What makes an agreement, which is otherwise legal, void is that its performance is impossible except by disobedience of law.

In Shri Lachoo Mal v. Shri Radhey Shyam, (1971) 1 SCC 619 this Court while deciding whether an agreement was void and not enforceable under Section 23 of the Indian Contact Act held:

What makes an agreement, which is otherwise legal, void is that its performance is impossible except by disobedience of law. Clearly no question of illegality can arise unless the performance of the unlawful act was necessarily the effect of an agreement.

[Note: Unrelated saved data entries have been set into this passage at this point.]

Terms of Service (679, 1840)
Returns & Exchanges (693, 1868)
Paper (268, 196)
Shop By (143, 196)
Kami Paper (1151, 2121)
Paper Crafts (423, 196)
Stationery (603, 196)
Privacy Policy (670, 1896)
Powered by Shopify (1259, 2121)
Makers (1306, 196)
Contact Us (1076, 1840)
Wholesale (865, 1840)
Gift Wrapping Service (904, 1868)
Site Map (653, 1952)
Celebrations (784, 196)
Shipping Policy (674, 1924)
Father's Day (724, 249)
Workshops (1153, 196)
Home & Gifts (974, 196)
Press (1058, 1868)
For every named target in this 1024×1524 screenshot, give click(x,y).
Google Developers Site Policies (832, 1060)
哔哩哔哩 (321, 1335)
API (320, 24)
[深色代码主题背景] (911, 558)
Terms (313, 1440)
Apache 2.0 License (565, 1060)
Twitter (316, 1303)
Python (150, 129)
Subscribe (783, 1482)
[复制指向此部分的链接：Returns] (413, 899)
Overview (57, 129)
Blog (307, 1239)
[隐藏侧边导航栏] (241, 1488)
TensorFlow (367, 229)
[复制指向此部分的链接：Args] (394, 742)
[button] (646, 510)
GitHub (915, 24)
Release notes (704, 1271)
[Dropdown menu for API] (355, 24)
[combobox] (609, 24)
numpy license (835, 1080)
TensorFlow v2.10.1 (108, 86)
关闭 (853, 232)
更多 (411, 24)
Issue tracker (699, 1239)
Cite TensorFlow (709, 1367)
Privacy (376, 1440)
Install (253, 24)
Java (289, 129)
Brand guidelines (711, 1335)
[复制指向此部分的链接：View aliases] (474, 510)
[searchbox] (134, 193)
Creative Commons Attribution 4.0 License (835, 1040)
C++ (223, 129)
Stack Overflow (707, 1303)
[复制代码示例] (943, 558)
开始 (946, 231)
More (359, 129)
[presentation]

We are, therefore, of the opinion that unless the effect of an agreement results in performance of an unlawful act, an agreement which is otherwise legal cannot be held to be void and if the effect of an agreement did not result in performance of an unlawful act, as a matter of public policy, the court should refuse to declare the CONTRACT void with a view to save the bargain entered into by the parties and the solemn promises made there under. As has been observed by Lord Wright in Vita Food Products Incorporated v. Unus Company Ltd. (in liquidation) (1939) AC 277 at p. 293):

Nor must it be forgotten that the rule by which CONTRACTs not expressly forbidden by statute or declared to be void are in proper cases nullified for disobedience to a statute is a rule of public policy only, and public policy understood in a wider sense may at times be better served by refusing to nullify a bargain save on serious and sufficient grounds.